U.S. Economic Updates: Expectations for Central Banks


On Monday, there will be key U.S. economic updates, including the S&P “flash” U.S. manufacturing and services PMIs for July. These updates are scheduled to be released at 9:45 a.m. Eastern time.

Analyst Insights

Here’s what analysts from Deutsche Bank have to say about the upcoming central bank activities:

Federal Reserve (Fed)

The analysts highlight that the focus of this meeting is on any potential changes in the Fed’s messaging, especially considering the recent soft inflation data. While they acknowledge the progress made, the economists believe there is currently little downside for the Fed to deviate from its hawkish bias, even if it acknowledges the need for some adjustments.

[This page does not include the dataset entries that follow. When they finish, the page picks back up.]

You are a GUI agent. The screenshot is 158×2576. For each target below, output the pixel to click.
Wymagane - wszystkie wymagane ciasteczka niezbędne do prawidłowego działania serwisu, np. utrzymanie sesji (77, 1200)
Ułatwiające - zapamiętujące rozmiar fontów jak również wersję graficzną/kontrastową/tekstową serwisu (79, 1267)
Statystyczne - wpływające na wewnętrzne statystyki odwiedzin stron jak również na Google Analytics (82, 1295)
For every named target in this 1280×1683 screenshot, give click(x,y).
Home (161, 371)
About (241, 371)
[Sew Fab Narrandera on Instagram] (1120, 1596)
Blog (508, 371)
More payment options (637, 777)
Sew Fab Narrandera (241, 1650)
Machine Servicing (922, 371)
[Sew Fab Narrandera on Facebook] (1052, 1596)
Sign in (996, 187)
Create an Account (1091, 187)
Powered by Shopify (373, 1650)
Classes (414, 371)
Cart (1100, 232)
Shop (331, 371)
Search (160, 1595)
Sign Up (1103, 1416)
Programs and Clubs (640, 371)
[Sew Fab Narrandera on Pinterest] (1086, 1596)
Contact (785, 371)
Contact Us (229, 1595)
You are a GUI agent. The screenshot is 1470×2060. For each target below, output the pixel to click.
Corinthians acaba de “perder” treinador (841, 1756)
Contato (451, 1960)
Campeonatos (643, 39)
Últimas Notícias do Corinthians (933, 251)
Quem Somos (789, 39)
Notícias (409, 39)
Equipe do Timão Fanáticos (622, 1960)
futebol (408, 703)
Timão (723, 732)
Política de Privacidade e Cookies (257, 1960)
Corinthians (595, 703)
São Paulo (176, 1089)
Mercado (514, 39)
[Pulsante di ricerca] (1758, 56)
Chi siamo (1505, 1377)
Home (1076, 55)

European Central Bank (ECB)

According to European economists, a hike of +25bps is anticipated from the ECB, which would bring the deposit rate to what they consider a terminal level of 3.75%. Although they view a September hike as a genuine possibility, it is important to pay attention to the Eurozone bank lending survey to assess any changes in lending standards, given the currently tight and restrictive levels.

Bank of Japan (BoJ)

The Bank of Japan will conclude the busy week for central banks with its decision on Friday, along with the release of their quarterly Outlook Report. The Chief Japan economist suggests that there is approximately a 40% probability of a policy revision; however, their baseline expectation remains no change in the monetary stance.

It will be interesting to see how these central bank decisions and reports shape the economic landscape in the coming days.